Bu boy, Türk sosyal tarihine özgü dört boyun birliğidir. Bu boylar göçebe geleneğine göre aristokrat boyların düzeyindedirler.

Ad-Dimaşkî vb. ortaçağ yazarları (Doğu Deşt-i Kıpçak)taki Kıpçak boy birliğinde ilk sırada BORİLU (BORİLİ) boyunun geldiğini yazmaktadır (Kumekov, 1990:120).
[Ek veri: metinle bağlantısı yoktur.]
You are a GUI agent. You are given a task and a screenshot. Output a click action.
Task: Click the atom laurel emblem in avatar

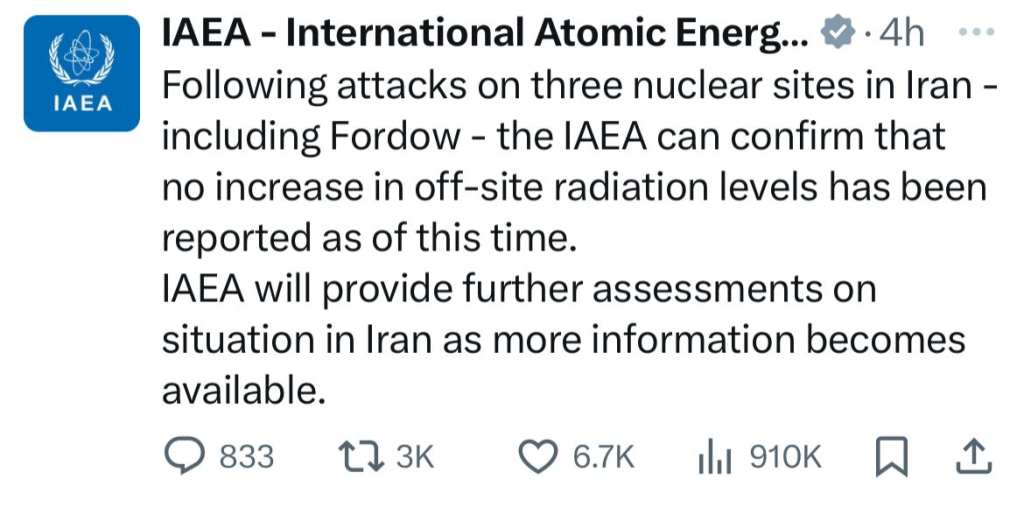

Zeki Velidi Togan ise bu ismi BORLİ olarak okumuştur ve “KURT” anlamına geldiğini söylemiştir (Ulu borli, Kiç borli ) (Togan, 1981:163). Bu boy isminin ne anlam taşıdığı, İbn Haldun, an-Nuveyrî ve ad-Dimaşkî’de benzer şekillerde görülmektedir.

Bizim ulaşabildiğimiz bütün kaynaklarda bu etnonimin bütün yazılış ekçi ini karşılaştırarak analiz edip bunun *ELBORİLİ (Elbori) olarak okunmasının daha doğru olduğunu öğrendik. Ortaçağlı Nizam ad-din Şami’nin eserinde geçen İİL-BORİ (*Elbori) şekli de buna yardımcı delil olabilir (Nizam ad-din Şami, 1956:120).
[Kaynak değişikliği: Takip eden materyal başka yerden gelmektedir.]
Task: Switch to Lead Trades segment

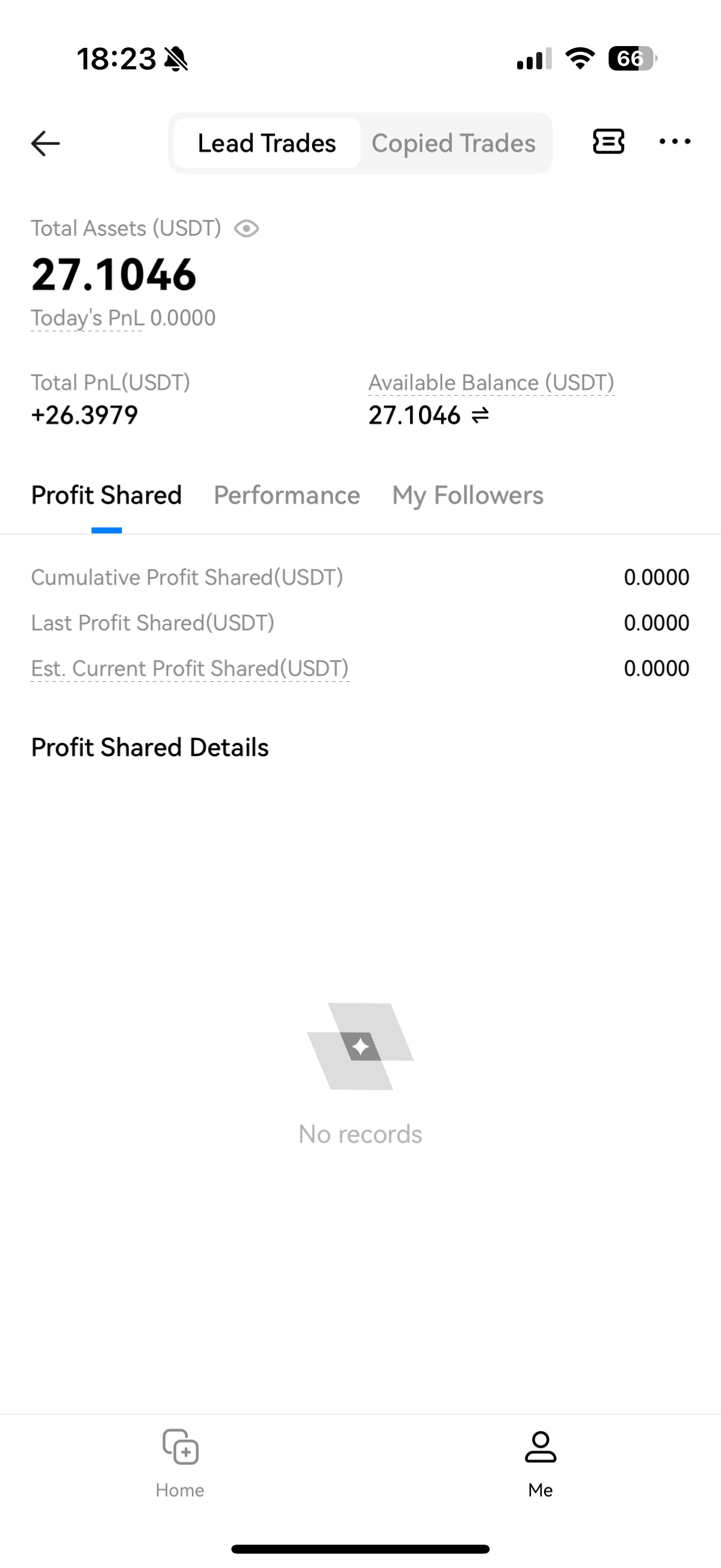Action: [x=267, y=144]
Borilu (Borili El’borili) boyu (Doğu Deşt-i Kıpçak) da yani günümüzdeki Kazakistan da daha üst düzeyde idi ve Kıpçak hanları bu boydan da gelebiliyordu.

Cüzcanî (XIII. yy.) Kıpçak Hanı “Azametli Uluğ Han”ın genç yaşında Moğol’lardan kaçarak Kazakistan topraklarından Hindistan’a gitmiştir ve oradaki (Delhi Sultanlığı)nda “ELBORİLER HAN’I ve İMEKLERİN ŞAH’I” adıyla meşhur olmuştur (Tabakat-i Nasiri, 1881:961-1097). Cüzcanî şöyle yazmaktadır: Uluğ Han’ın babası da “Elbori boyundaki etkili şahıslardandı ve han ünvanını taşıyordu” (Tabakat-i Nasiri, 1881:791), dedesi ise El’bori Abar Han’ın torunu idi (Tabakat-i Nasiri, 1881:800).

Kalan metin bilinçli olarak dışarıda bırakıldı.